=== DOCUMENT SEGMENT ===
In-Depth
Microsoft Unveils Reporting Services Add-On
Product offers a "one-stop shop" for creating, managing, and publishing ad hoc or production reports.
Microsoft Corp. unveiled its long-awaited Reporting Services add-on for SQL Server 2000 yesterday. The product rounds out Microsoft's SQL Server BI stack with a much-needed reporting component; the stack already includes online analytical processing (OLAP), data mining, and extraction, transformation and loading (ETL) components.
Microsoft officials position Reporting Services as a one-stop shop for the creation, management, and publishing of ad hoc or production reports. “The reports can be dynamic, so you can have things like drill-down, and charting into reports, and they can be personalized, so you can generate a customized report for Tom, for Sarah, for Bob, and e-mail it to them so that they only get their information,” said Tom Rizzo, group product manager for SQL Server with Microsoft, in an interview late last year. “It supports drill-down, so you may get sales data for how you’re doing for this quarter, which product is doing well, which isn’t doing well, you can drill down into the data as well.”
=== RECORDS ===
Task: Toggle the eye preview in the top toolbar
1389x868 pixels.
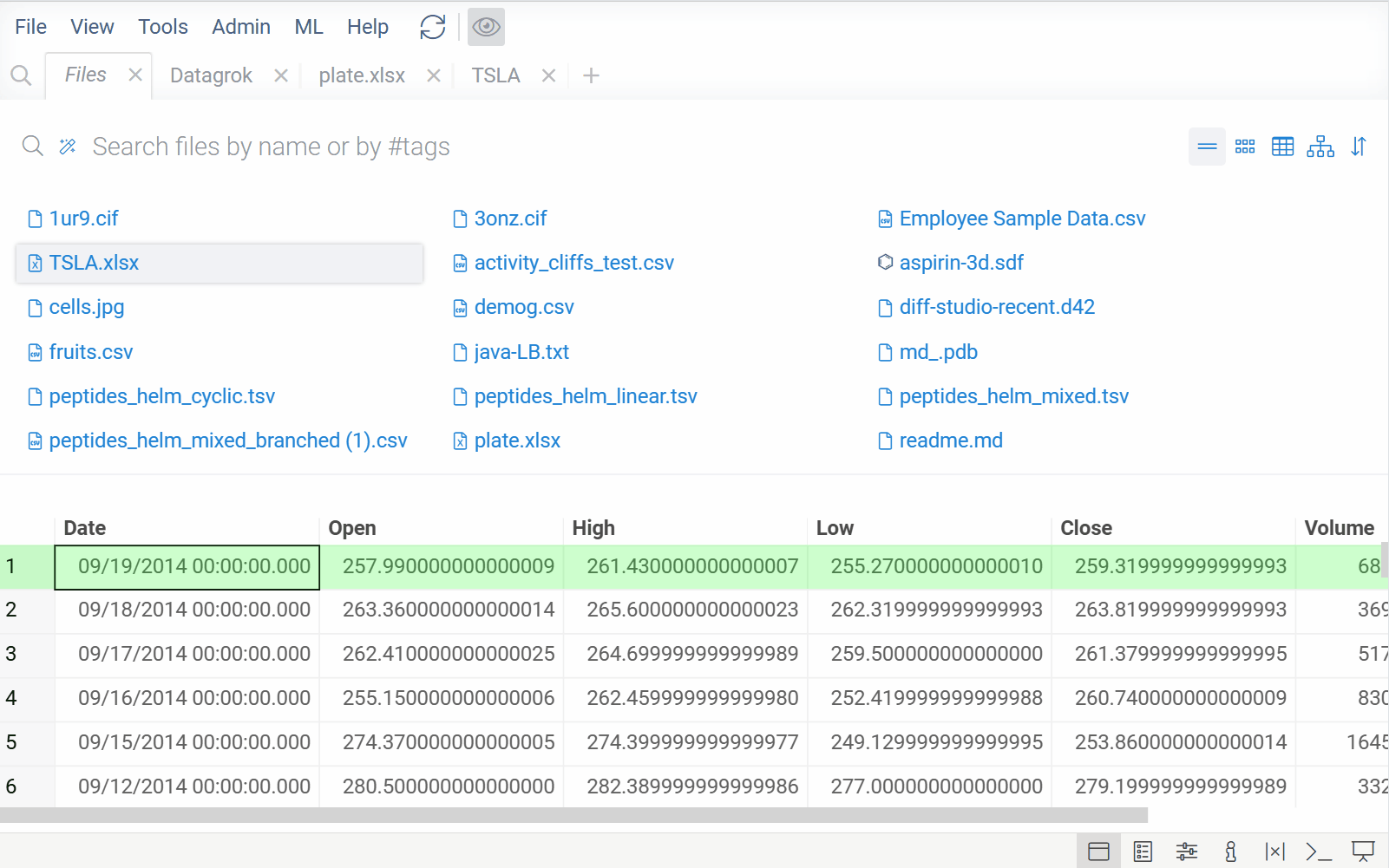Action: 486,27
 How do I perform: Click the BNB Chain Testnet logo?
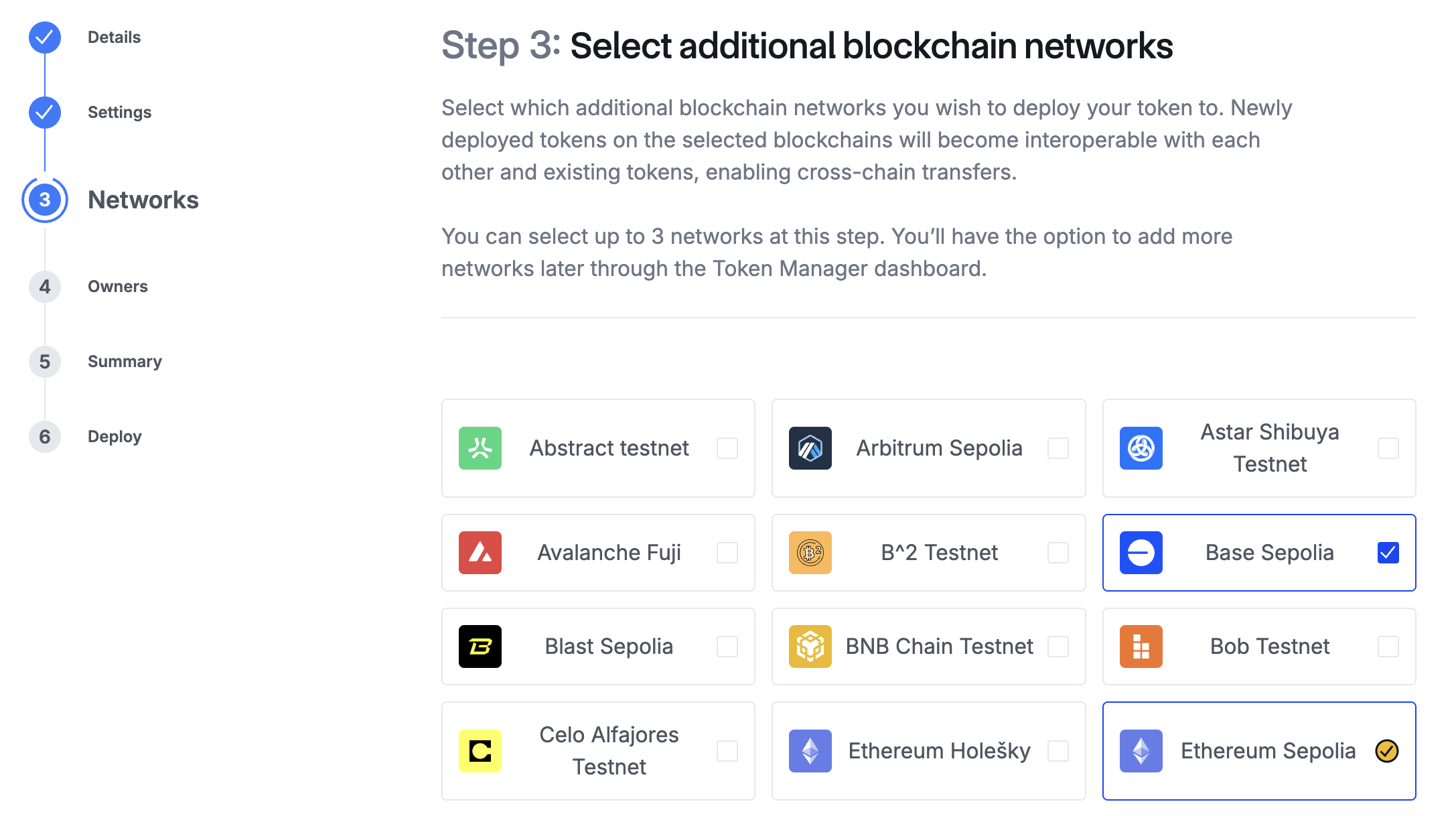[x=810, y=647]
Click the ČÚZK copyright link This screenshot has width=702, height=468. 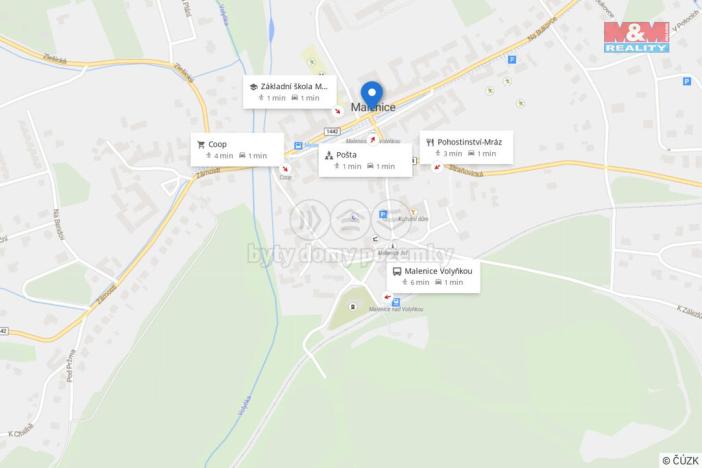pyautogui.click(x=681, y=460)
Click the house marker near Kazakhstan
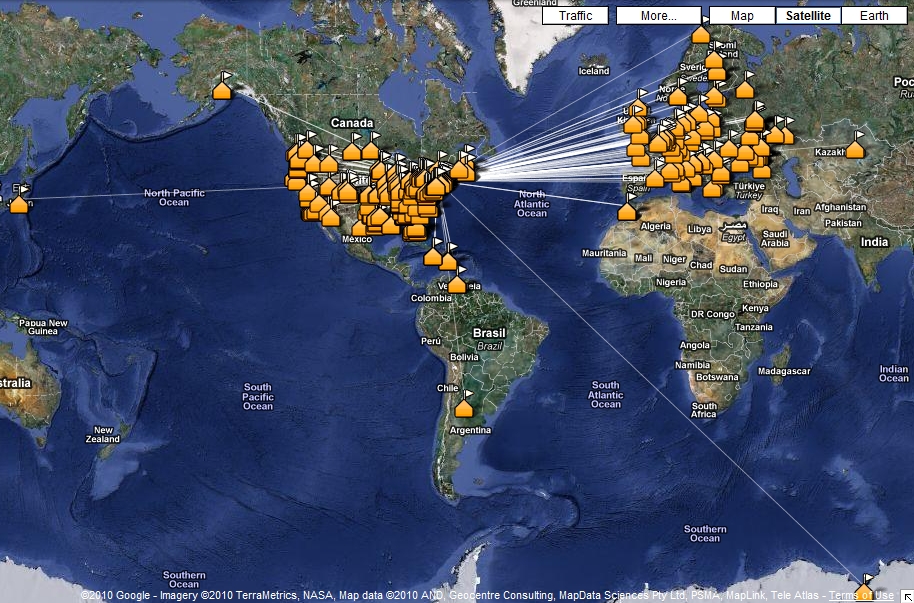Image resolution: width=914 pixels, height=603 pixels. [x=854, y=149]
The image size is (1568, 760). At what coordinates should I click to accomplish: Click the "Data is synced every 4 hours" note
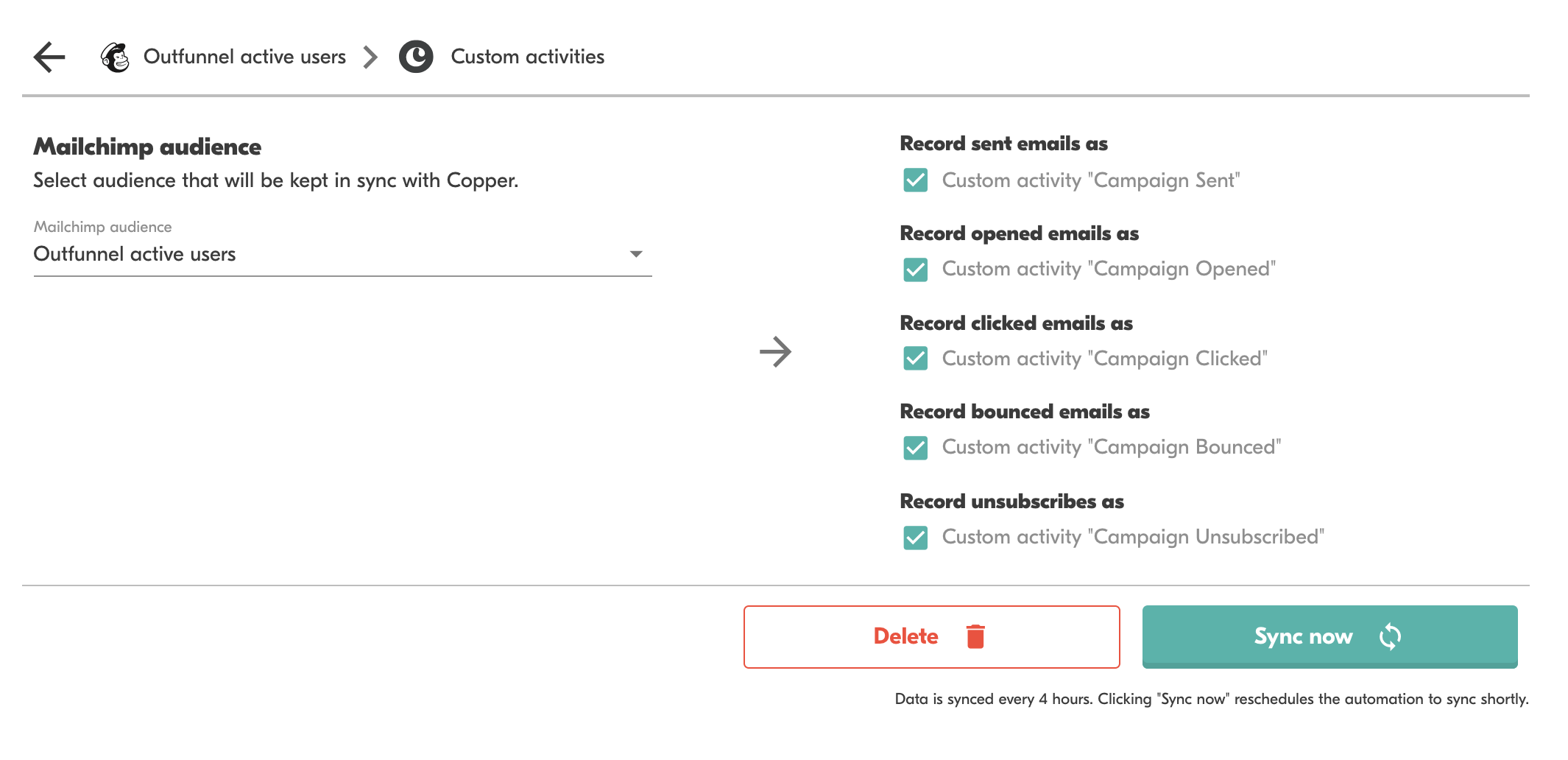tap(1211, 699)
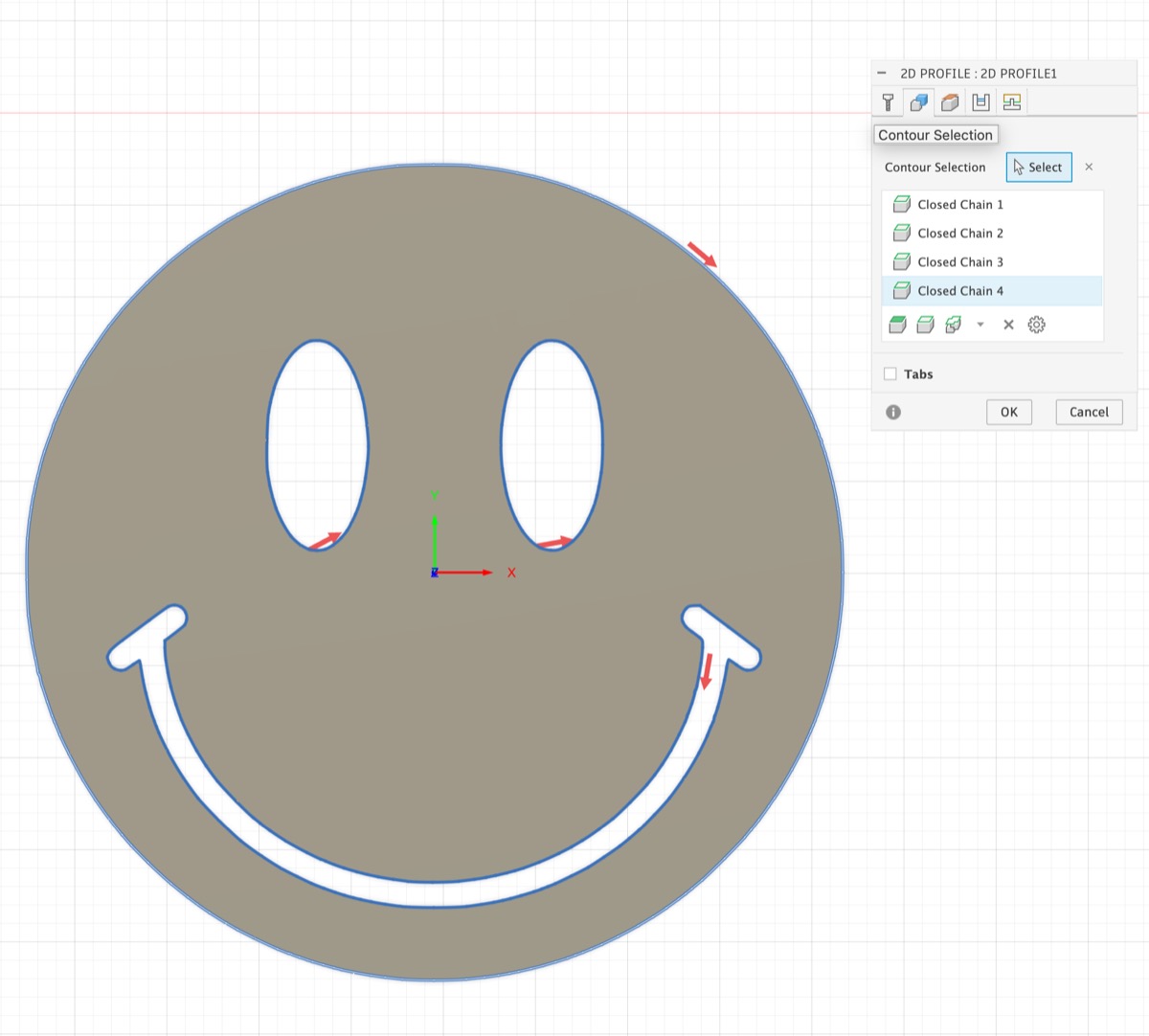Click the face contour selection icon

897,325
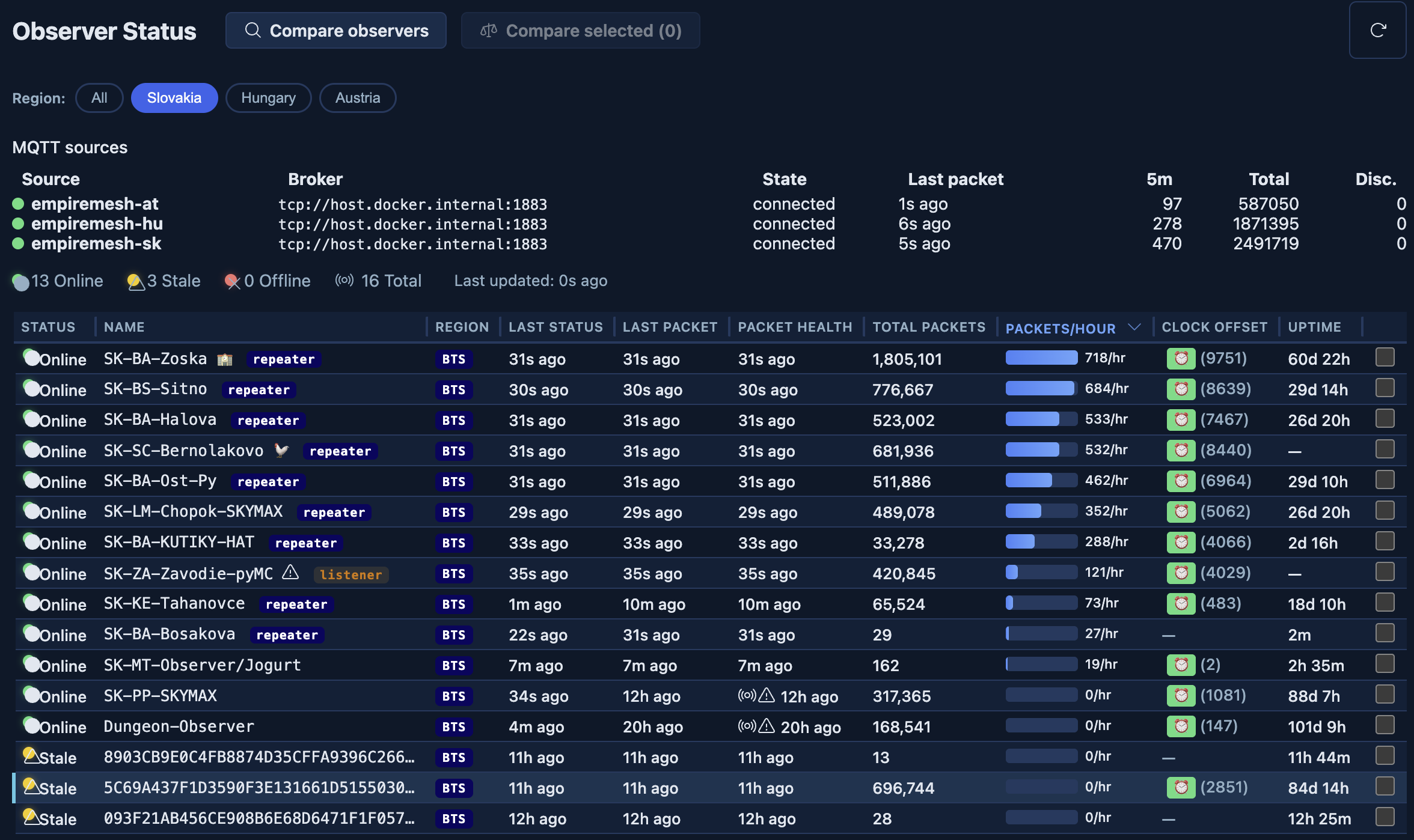Viewport: 1414px width, 840px height.
Task: Click the antenna icon beside 16 Total
Action: (x=344, y=281)
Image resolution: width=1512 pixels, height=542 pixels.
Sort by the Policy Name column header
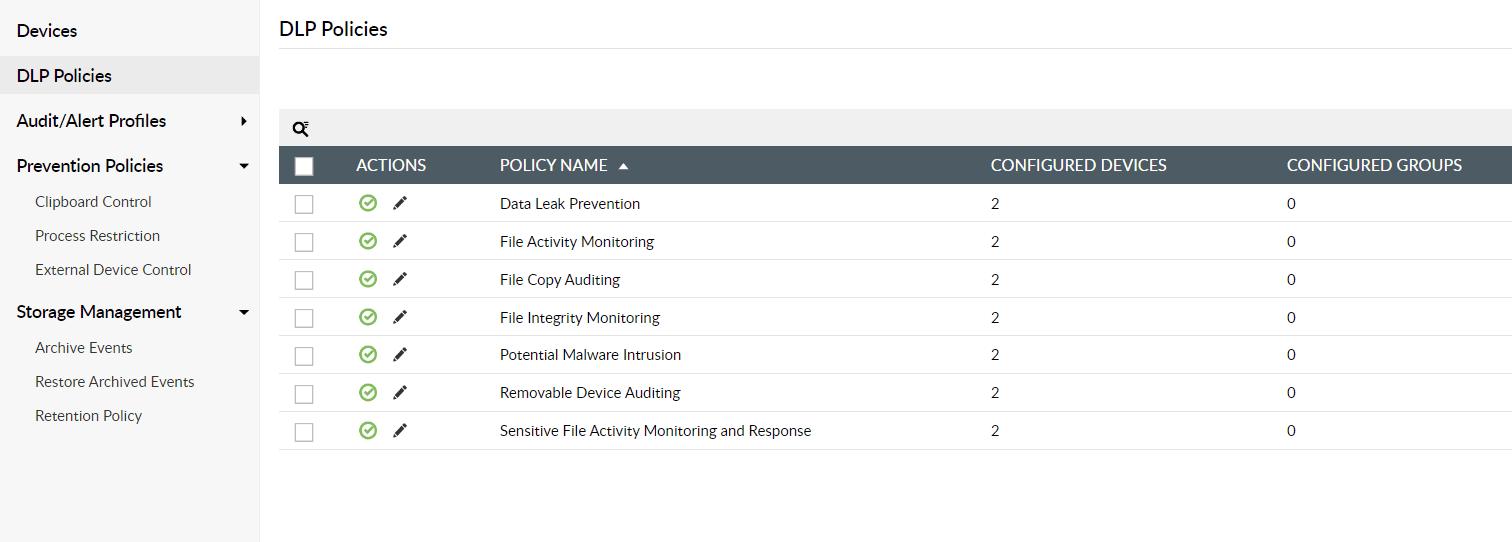pyautogui.click(x=554, y=165)
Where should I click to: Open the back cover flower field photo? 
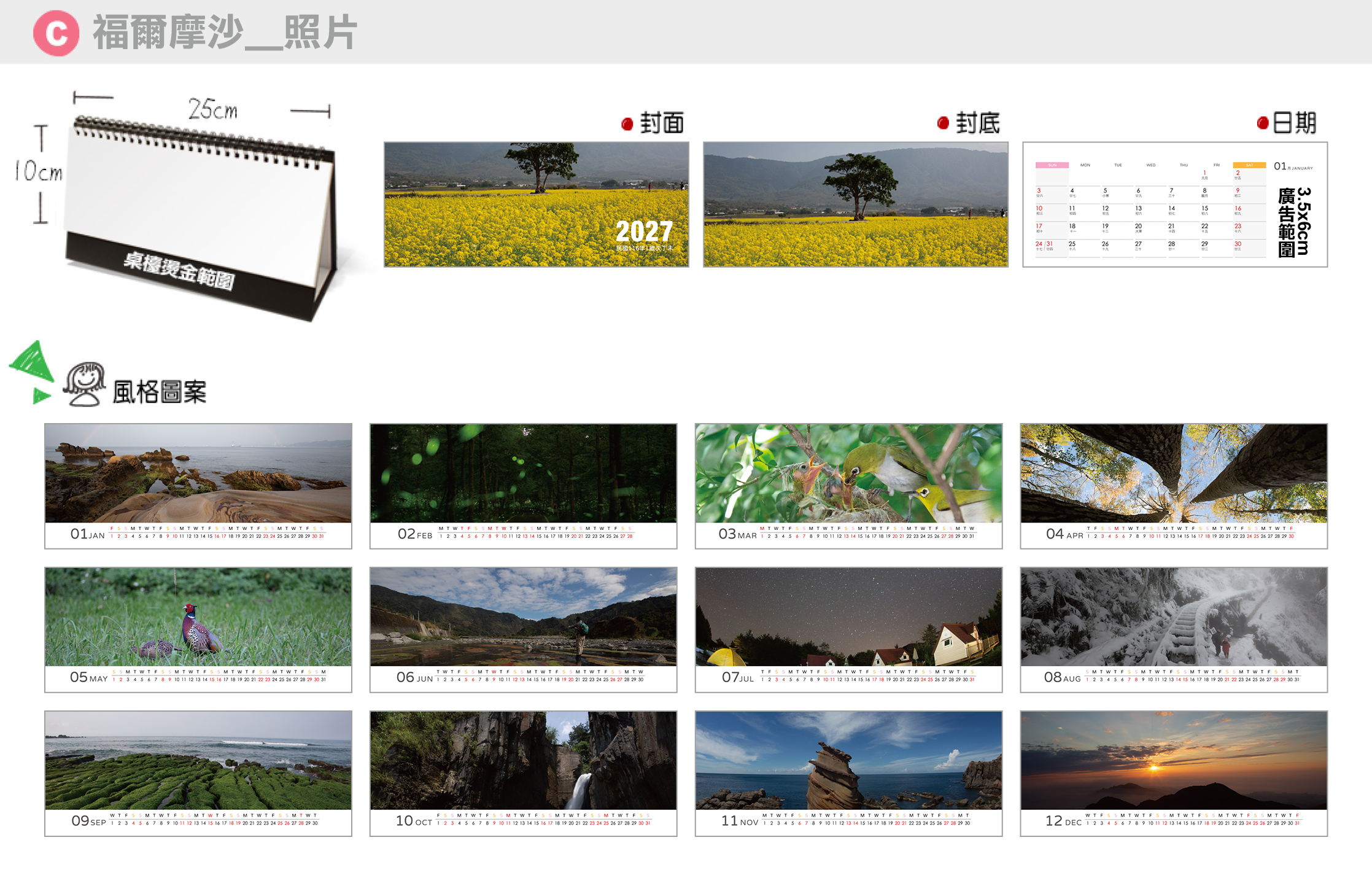pyautogui.click(x=856, y=204)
===
TASKS TO CARRY OUT:
[1] According to the Reporting Services article, why does the product round out Microsoft's SQL Server BI stack? Answer in one to three sentences.
[2] Reproduce everything in the Reporting Services article from "Microsoft Corp. unveiled" down to "loading (ETL) components.".

SOLUTIONS TO THE PROBLEMS:
[1] The stack already included online analytical processing (OLAP), data mining, and extraction, transformation and loading (ETL) components, but it lacked a reporting component. Reporting Services supplies that much-needed piece.

[2]
Microsoft Corp. unveiled its long-awaited Reporting Services add-on for SQL Server 2000 yesterday. The product rounds out Microsoft's SQL Server BI stack with a much-needed reporting component; the stack already includes online analytical processing (OLAP), data mining, and extraction, transformation and loading (ETL) components.